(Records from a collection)
|---|
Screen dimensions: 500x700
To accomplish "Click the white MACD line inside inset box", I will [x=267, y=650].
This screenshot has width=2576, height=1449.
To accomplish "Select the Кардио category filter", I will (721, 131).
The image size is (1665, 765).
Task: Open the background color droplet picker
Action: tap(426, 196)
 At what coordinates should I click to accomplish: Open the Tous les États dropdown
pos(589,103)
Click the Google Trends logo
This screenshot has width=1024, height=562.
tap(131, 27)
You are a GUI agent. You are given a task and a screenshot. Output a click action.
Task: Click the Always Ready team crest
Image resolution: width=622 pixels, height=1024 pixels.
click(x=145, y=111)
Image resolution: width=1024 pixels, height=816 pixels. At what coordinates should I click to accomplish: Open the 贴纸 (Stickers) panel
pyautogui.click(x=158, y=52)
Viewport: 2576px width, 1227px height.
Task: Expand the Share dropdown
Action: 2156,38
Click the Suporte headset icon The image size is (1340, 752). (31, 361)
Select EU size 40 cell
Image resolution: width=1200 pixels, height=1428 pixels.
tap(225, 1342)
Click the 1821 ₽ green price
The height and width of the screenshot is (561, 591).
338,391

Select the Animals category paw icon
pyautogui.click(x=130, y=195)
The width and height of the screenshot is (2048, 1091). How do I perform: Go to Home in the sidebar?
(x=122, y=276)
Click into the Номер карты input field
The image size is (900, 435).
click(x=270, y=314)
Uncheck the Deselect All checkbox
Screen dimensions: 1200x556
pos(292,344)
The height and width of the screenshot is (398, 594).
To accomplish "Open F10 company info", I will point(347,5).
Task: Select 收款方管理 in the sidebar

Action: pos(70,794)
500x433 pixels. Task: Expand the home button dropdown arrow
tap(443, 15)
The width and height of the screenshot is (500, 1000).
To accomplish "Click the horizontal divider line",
|---|
### Stated task
Copy out the lines of the material exactly, from the line containing "Click into the Номер карты input field" through the end of the material.

### The result
Click into the Номер карты input field
The image size is (900, 435).
click(x=270, y=314)
Uncheck the Deselect All checkbox
Screen dimensions: 1200x556
pos(292,344)
The height and width of the screenshot is (398, 594).
To accomplish "Open F10 company info", I will point(347,5).
Task: Select 收款方管理 in the sidebar

Action: pos(70,794)
500x433 pixels. Task: Expand the home button dropdown arrow
tap(443, 15)
The width and height of the screenshot is (500, 1000).
To accomplish "Click the horizontal divider line",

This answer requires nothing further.